Set down every entry below exactly as it stands.

****************

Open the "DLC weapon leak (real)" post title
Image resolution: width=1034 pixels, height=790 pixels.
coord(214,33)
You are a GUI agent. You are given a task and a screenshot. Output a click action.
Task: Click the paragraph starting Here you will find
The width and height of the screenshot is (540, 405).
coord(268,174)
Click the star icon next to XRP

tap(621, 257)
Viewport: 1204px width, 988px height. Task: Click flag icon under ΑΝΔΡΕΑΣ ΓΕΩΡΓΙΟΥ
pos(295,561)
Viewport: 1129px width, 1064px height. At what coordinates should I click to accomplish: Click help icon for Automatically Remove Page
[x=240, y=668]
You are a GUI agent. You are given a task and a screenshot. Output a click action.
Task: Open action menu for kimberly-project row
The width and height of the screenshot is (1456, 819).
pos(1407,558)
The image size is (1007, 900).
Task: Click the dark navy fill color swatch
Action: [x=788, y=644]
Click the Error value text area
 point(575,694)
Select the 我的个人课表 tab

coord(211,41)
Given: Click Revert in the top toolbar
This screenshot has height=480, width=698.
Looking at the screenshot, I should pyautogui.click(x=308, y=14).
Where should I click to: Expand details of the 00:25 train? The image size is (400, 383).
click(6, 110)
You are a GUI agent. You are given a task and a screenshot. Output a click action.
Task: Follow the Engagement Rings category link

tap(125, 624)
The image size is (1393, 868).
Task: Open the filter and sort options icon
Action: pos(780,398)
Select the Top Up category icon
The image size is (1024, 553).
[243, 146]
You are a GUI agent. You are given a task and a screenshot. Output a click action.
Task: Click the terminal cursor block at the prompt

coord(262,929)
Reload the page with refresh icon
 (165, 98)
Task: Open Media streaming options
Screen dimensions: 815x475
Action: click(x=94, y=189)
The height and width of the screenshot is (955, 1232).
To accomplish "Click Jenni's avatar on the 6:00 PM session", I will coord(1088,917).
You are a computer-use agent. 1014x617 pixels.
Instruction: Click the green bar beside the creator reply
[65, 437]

****************

### Solution to the problem
Open the "DLC weapon leak (real)" post title
Image resolution: width=1034 pixels, height=790 pixels.
coord(214,33)
You are a GUI agent. You are given a task and a screenshot. Output a click action.
Task: Click the paragraph starting Here you will find
The width and height of the screenshot is (540, 405).
coord(268,174)
Click the star icon next to XRP

tap(621, 257)
Viewport: 1204px width, 988px height. Task: Click flag icon under ΑΝΔΡΕΑΣ ΓΕΩΡΓΙΟΥ
pos(295,561)
Viewport: 1129px width, 1064px height. At what coordinates should I click to accomplish: Click help icon for Automatically Remove Page
[x=240, y=668]
You are a GUI agent. You are given a task and a screenshot. Output a click action.
Task: Open action menu for kimberly-project row
The width and height of the screenshot is (1456, 819).
pos(1407,558)
The image size is (1007, 900).
Task: Click the dark navy fill color swatch
Action: [x=788, y=644]
Click the Error value text area
 point(575,694)
Select the 我的个人课表 tab

coord(211,41)
Given: Click Revert in the top toolbar
This screenshot has height=480, width=698.
Looking at the screenshot, I should pyautogui.click(x=308, y=14).
Where should I click to: Expand details of the 00:25 train? The image size is (400, 383).
click(6, 110)
You are a GUI agent. You are given a task and a screenshot. Output a click action.
Task: Follow the Engagement Rings category link

tap(125, 624)
The image size is (1393, 868).
Task: Open the filter and sort options icon
Action: pos(780,398)
Select the Top Up category icon
The image size is (1024, 553).
[243, 146]
You are a GUI agent. You are given a task and a screenshot. Output a click action.
Task: Click the terminal cursor block at the prompt

coord(262,929)
Reload the page with refresh icon
 (165, 98)
Task: Open Media streaming options
Screen dimensions: 815x475
Action: click(x=94, y=189)
The height and width of the screenshot is (955, 1232).
To accomplish "Click Jenni's avatar on the 6:00 PM session", I will coord(1088,917).
You are a computer-use agent. 1014x617 pixels.
Instruction: Click the green bar beside the creator reply
[65, 437]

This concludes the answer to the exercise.